Le retour des blogs socialistes ?

 


On va résumer l’actualité politique récente : la gauche (le NFP) n’arrive pas à se mettre d’accord pour une personne à proposer comme premier ministre et gueule parce que le président de la République ne se dépêche pas de nommer une personne issue de ses rangs, au NFP, comme premier ministre. Je me moque de la gauche parce c’est mon camp (qui aime bien, châtie bien, n’est-ce pas ?) mais, à droite, ils sont encore plus grotesques, il faut le reconnaître. J’entendais, par exemple, Gérard Larcher, déclarer qu’il appelait ses amis à censurer le gouvernement si le chef de l’Etat désignait un type de gauche à sa tête. C’est de bonne guerre. Mais la justification est grotesque. Le gros Gégé a dit que c’était parce que les Français n’avaient pas choisi cela.

Il faut quand même rappeler que les Français ont choisi de mettre en tête la gauche pour ce qui concerne le nombre de sièges et l’extrême droite en pourcentage des voix. Les autres partis subissent des défaites : la « macronnerie » et les descendants des gaullistes ont largement perdu (ces deux camps « cumulés » – ce qui n’a aucun sens, tout de même, on n’est plus à l’époque du RPR et de l’UDF – n’arrivent pas à la majorité et ont perdu un tiers de leurs élus).

J’entendais aussi François Ruffin (que j’aime bien) expliquer que les partis officiellement à gauche ne menaient plus de politique de gauche depuis 83 ou 84 ce qui expliquait la désertion des ouvriers. Je vais quand même lui rappeler que c’est sa formation politique (ou, du moins, l’ancienne) que les ouvriers ont désertée et qu’un peu d’humilité ne nuit pas (il n’en manque pas mais n’est pas avare, non plus, d’incantations diverses).

Depuis le début de cette séquence électorale, je suis en mode popcorn geek : le regarde ce qui se passe et lance des conneries dans les réseaux sociaux et surtout les blogs (si vous me lisez, vous savez ce que j’attends…).

 

Ce qui m’a fait plaisir, récemment, c’est que deux copains blogueurs proches du PS (à la grande époque…) ont repris leurs plumes et exprimé leurs avis : CC et
Stéphane.
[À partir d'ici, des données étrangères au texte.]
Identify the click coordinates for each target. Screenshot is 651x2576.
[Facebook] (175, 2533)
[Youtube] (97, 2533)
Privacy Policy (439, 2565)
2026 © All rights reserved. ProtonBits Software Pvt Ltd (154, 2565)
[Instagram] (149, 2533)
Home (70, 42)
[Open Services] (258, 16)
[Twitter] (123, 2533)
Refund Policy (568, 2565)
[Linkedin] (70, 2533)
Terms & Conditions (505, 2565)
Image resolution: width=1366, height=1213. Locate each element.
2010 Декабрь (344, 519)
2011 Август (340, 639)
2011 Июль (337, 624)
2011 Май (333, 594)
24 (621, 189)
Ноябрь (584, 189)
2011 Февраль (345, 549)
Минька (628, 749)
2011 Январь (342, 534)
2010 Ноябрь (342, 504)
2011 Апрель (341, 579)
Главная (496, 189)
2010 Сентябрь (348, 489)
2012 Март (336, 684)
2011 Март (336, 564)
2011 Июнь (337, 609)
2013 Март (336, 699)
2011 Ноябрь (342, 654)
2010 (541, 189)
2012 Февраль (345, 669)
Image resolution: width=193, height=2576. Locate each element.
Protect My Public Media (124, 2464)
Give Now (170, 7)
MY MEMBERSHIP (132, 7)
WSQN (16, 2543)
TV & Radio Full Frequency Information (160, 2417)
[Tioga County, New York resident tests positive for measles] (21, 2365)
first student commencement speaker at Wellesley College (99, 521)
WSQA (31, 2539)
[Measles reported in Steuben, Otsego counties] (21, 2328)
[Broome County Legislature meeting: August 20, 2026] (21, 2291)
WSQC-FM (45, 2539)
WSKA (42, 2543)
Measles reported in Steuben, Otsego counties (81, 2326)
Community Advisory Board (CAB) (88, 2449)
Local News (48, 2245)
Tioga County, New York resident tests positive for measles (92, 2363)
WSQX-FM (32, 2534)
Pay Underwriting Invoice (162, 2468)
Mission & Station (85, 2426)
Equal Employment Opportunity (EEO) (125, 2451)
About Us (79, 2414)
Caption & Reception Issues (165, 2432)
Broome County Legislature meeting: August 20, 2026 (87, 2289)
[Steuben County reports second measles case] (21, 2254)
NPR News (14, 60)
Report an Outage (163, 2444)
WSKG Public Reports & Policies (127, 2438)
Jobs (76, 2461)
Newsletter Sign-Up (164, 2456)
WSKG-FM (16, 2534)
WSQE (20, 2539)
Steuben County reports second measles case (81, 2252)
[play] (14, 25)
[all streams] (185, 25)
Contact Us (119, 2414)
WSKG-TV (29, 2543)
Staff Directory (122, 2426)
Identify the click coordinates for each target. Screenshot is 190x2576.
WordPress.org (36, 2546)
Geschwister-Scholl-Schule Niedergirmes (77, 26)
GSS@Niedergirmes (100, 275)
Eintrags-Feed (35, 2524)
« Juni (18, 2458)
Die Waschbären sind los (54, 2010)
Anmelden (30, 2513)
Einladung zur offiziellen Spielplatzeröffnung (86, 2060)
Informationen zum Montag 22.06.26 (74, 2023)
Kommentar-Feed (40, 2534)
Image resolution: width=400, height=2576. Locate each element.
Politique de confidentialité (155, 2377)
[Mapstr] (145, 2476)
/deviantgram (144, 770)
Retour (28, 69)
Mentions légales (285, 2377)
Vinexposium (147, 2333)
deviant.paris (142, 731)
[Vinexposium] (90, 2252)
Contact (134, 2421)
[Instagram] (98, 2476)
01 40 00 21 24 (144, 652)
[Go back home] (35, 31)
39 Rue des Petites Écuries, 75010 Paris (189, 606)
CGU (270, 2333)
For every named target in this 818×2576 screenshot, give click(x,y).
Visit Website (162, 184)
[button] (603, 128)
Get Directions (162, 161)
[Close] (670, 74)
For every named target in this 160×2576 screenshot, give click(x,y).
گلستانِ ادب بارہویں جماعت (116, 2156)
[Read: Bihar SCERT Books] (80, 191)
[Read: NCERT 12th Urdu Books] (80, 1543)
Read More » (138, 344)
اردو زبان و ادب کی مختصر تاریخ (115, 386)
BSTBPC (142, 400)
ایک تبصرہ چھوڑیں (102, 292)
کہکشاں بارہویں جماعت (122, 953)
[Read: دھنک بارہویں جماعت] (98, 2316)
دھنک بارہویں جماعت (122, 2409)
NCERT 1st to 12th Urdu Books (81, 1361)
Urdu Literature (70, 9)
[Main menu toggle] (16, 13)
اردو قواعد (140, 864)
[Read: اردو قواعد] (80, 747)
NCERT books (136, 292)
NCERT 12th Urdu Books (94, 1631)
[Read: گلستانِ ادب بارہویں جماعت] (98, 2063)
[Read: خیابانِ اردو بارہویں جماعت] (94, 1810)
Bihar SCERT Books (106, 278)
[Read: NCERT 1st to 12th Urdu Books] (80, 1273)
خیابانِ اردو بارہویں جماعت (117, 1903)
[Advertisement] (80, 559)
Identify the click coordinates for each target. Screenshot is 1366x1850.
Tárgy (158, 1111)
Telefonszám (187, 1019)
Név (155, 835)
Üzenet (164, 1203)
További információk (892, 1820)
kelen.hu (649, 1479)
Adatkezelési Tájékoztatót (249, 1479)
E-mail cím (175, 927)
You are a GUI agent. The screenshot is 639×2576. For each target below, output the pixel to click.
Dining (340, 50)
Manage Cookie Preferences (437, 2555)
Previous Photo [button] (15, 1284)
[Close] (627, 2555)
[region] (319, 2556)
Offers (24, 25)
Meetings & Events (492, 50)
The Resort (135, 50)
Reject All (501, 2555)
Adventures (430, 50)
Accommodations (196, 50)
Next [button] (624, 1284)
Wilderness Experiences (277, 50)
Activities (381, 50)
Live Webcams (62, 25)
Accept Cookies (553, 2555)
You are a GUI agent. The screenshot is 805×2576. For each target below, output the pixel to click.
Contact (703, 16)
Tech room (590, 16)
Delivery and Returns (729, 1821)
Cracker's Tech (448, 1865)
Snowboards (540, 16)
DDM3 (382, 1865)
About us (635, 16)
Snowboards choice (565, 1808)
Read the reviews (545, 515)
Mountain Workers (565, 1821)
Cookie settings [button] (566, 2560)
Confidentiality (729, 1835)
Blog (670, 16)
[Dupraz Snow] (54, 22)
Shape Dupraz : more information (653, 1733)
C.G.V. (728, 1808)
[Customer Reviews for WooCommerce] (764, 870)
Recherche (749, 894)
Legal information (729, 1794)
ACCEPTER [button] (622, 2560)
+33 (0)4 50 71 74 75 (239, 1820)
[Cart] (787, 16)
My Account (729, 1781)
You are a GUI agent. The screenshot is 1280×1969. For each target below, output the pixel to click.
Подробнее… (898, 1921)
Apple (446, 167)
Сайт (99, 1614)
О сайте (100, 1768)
Ce qui m’étonnera toujours est nos différences de point de vue alors que nous espérons tous qu’une majorité de centre gauche dirige le pays. Enfin, je crois…

A part pour le premier point, si je les cite, ici, ce n’est pas pour les « montrer du doigt » mais pour s’interroger sur les désaccords.

 

Alors, je commence par Stéphane. Au sujet du projet du NFP, il dit : « si les gens retrouvent le chemin de la consommation, ça génèrera de la croissance, même un élève de première sait ça ». On est d’accord mais, avec la fin de sa phrase, il montre qu’il prend les gens pour des cons. Ca me gêne franchement, sans même rappeler que le PS est allié avec des gens qui ne prônent pas franchement la croissance (comment peut-on soutenir la défense de l’environnement et vouloir favoriser la consommation ?). Le problème est dans le « si », au départ. Un type de droite pourrait dire la même chose. Et continuer : l’augmentation du SMIC va générer de l’inflation, d’une part, parce que les patrons seront obligés d’augmenter les prix pour faire face à l’accroissement de la masse salariale et, d’autre part, parce que l’augmentation des revenus disponibles permet aux entreprises d’augmenter les tarifs. En outre, rien ne garantit que le surcroit de pognon touché par les pue-la-sueur ne sera pas dépensé en cochonneries importées.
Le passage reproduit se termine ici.